1 of 3

Deployment

MLServer is currently used as the core Python inference server in some of most popular Kubernetes-native serving frameworks, including Seldon Core and KServe (formerly known as KFServing). This allows MLServer users to leverage the usability and maturity of these frameworks to take their model deployments to the next level of their MLOps journey, ensuring that they are served in a robust and scalable infrastructure.

In general, it should be possible to deploy models using MLServer into any serving engine compatible with the V2 protocol. Alternatively, it's also possible to manage MLServer deployments manually as regular processes (i.e. in a non-Kubernetes-native way). However, this may be more involved and highly dependant on the deployment infrastructure.

Seldon Core

MLServer is used as the core Python inference server in Seldon Core.

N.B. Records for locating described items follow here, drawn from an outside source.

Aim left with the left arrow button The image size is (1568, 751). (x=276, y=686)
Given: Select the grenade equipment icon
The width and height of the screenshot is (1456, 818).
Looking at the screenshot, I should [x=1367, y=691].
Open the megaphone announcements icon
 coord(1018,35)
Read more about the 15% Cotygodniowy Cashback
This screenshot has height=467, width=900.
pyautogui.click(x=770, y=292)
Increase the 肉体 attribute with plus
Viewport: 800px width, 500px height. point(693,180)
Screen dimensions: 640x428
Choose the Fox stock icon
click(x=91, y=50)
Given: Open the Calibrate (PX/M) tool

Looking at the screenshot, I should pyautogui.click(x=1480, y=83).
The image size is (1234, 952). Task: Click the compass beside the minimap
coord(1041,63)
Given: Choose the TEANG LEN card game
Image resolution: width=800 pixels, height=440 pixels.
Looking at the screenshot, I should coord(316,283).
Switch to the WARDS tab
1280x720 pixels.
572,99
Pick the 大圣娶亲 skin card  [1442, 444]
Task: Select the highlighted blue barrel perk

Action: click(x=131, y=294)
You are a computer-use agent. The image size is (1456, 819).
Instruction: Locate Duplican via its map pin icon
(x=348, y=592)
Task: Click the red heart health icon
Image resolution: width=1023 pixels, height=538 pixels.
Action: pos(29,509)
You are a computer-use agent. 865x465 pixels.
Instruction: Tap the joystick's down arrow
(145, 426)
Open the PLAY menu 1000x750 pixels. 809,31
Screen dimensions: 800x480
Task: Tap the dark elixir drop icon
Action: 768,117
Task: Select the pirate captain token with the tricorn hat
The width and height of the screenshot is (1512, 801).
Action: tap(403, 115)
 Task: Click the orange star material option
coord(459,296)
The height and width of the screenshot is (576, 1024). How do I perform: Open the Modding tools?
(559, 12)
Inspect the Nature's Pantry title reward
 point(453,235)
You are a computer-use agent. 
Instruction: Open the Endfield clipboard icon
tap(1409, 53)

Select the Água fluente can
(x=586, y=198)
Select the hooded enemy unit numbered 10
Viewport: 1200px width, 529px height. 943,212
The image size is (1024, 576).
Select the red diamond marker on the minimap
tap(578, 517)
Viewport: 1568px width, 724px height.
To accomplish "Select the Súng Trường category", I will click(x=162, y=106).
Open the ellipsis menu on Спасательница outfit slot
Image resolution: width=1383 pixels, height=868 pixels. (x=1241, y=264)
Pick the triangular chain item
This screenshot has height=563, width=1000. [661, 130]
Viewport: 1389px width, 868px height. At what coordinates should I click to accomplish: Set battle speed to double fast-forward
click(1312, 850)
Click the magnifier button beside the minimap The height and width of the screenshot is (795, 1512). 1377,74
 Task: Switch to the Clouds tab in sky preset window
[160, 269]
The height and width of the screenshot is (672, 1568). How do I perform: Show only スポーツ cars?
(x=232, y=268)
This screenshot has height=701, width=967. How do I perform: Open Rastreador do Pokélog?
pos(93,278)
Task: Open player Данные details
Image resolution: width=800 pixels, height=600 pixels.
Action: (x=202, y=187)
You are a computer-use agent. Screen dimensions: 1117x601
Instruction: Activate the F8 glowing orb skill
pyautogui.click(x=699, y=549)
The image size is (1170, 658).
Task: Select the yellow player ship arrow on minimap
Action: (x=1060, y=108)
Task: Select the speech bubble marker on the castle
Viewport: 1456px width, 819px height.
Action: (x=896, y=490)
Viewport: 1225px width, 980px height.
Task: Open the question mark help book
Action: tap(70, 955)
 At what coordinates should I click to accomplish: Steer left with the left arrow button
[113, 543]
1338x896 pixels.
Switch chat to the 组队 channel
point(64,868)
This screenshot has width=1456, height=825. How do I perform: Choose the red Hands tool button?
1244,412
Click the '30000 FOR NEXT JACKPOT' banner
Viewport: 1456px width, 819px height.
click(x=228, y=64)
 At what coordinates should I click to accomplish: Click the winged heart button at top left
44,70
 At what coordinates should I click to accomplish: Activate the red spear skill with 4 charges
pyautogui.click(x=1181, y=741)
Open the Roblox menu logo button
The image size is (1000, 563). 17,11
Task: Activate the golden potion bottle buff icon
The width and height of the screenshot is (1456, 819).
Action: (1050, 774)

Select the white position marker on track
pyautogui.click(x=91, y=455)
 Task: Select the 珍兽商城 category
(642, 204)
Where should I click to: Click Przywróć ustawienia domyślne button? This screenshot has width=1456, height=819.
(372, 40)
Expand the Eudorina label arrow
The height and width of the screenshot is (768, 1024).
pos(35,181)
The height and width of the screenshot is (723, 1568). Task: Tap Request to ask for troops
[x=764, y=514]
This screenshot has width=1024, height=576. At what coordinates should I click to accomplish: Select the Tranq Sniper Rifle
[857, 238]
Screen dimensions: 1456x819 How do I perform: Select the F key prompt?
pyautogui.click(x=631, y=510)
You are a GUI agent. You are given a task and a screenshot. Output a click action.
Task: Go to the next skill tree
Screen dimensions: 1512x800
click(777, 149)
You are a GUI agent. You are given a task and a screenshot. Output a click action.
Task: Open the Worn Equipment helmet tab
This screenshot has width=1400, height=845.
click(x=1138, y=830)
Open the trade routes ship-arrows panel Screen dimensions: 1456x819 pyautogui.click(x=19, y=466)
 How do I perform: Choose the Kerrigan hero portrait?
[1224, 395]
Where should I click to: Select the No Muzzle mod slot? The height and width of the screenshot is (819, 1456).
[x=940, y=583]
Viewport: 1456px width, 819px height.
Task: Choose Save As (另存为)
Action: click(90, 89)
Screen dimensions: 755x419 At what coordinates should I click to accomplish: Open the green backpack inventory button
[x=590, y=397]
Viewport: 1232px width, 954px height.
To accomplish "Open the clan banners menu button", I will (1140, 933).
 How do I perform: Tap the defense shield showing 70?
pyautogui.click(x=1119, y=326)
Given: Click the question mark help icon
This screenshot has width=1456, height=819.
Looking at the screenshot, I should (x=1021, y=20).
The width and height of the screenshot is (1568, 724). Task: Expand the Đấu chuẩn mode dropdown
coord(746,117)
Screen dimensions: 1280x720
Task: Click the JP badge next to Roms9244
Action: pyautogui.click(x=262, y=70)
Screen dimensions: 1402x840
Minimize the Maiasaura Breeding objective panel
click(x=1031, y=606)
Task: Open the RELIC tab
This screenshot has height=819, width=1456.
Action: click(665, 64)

Therefore, it should be straightforward to deploy your models either by using one of the built-in pre-packaged servers or by pointing to a custom image of MLServer.

This section assumes a basic knowledge of Seldon Core and Kubernetes, as well as access to a working Kubernetes cluster with Seldon Core installed. To learn more about Seldon Core or how to install it, please visit the Seldon Core documentation.

Pre-packaged Servers

Out of the box, Seldon Core comes a few MLServer runtimes pre-configured to run straight away. This allows you to deploy a MLServer instance by just pointing to where your model artifact is and specifying what ML framework was used to train it.

Usage

To let Seldon Core know what framework was used to train your model, you can use the implementation field of your SeldonDeployment manifest. For example, to deploy a Scikit-Learn artifact stored remotely in GCS, one could do:

apiVersion: machinelearning.seldon.io/v1
kind: SeldonDeployment
metadata:
  name: my-model
spec:
  protocol: v2
  predictors:
    - name: default
      graph:
        name: classifier
        implementation: SKLEARN_SERVER
        modelUri: gs://seldon-models/sklearn/iris

As you can see highlighted above, all that we need to specify is that:

Our inference deployment should use the V2 inference protocol, which is done by setting the protocol field to kfserving.
Our model artifact is a serialised Scikit-Learn model, therefore it should be served using the MLServer SKLearn runtime, which is done by setting the implementation field to SKLEARN_SERVER.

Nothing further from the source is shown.